Information:
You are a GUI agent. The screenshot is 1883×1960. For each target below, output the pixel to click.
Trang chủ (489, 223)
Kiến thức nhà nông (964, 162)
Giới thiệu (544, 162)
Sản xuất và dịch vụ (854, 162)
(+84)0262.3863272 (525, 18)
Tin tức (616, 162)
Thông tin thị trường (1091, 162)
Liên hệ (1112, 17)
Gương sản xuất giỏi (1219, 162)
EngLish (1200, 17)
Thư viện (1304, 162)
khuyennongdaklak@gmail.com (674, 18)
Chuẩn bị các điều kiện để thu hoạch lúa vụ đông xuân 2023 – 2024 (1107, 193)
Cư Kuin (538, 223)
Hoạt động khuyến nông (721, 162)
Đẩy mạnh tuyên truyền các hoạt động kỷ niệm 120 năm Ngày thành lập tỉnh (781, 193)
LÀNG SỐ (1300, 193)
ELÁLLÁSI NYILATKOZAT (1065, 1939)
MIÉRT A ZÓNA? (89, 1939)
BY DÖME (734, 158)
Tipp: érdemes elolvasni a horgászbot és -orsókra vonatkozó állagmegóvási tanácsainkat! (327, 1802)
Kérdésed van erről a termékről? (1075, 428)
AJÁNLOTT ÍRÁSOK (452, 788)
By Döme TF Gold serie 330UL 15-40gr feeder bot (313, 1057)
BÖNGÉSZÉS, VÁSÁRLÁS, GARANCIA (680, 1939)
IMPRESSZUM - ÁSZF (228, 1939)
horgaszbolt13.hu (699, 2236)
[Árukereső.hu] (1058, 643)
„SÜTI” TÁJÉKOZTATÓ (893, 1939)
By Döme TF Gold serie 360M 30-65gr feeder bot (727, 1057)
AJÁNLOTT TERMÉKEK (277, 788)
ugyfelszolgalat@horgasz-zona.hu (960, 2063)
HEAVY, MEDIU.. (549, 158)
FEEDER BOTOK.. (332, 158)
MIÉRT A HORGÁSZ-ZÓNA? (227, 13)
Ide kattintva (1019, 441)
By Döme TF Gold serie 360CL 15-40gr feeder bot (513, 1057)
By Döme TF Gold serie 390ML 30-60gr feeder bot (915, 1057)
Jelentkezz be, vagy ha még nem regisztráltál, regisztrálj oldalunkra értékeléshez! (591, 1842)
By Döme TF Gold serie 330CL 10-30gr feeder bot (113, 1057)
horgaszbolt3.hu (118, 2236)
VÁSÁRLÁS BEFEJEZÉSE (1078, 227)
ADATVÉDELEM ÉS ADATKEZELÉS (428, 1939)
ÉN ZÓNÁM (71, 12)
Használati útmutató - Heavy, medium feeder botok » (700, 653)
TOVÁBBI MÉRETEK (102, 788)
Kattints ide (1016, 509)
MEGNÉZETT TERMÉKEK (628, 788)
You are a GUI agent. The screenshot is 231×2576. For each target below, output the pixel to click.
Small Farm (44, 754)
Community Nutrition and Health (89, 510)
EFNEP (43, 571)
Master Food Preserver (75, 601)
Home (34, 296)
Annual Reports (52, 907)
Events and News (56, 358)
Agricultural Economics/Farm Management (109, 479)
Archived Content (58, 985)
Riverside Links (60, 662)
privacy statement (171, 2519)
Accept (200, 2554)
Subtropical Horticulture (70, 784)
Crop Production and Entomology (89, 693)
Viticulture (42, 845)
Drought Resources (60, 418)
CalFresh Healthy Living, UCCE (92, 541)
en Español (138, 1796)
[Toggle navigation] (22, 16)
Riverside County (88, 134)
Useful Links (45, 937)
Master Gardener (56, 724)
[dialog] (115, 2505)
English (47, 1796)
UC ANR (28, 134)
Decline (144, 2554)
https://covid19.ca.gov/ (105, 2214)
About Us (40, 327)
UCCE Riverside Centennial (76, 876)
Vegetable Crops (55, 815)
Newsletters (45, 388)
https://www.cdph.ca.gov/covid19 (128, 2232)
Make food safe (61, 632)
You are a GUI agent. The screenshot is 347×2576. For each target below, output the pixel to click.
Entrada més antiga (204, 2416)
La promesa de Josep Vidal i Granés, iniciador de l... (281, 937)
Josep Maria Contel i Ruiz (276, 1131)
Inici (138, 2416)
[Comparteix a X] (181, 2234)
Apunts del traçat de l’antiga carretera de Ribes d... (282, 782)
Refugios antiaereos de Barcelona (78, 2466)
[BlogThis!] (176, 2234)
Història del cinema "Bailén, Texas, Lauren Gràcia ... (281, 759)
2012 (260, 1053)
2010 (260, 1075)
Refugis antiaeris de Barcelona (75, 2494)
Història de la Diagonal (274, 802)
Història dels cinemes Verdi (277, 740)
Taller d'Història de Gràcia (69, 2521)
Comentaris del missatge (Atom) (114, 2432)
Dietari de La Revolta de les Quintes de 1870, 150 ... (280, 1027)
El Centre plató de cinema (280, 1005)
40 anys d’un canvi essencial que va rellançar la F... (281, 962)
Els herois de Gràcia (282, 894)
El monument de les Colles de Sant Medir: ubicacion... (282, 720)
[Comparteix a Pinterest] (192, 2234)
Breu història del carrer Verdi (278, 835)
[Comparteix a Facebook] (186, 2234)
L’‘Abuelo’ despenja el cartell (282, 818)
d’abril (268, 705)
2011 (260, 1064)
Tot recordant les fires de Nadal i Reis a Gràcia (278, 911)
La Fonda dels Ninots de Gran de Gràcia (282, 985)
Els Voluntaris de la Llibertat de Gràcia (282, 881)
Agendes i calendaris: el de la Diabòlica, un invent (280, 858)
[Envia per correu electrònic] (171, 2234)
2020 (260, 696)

Exercise brief: In the listing above, find the line containing "[dialog] (115, 2505)" and the line containing "[Comparteix a X] (181, 2234)", then quote both, plus every line between them, exactly as written.

Result below:
[dialog] (115, 2505)
English (47, 1796)
UC ANR (28, 134)
Decline (144, 2554)
https://covid19.ca.gov/ (105, 2214)
About Us (40, 327)
UCCE Riverside Centennial (76, 876)
Vegetable Crops (55, 815)
Newsletters (45, 388)
https://www.cdph.ca.gov/covid19 (128, 2232)
Make food safe (61, 632)
You are a GUI agent. The screenshot is 347×2576. For each target below, output the pixel to click.
Entrada més antiga (204, 2416)
La promesa de Josep Vidal i Granés, iniciador de l... (281, 937)
Josep Maria Contel i Ruiz (276, 1131)
Inici (138, 2416)
[Comparteix a X] (181, 2234)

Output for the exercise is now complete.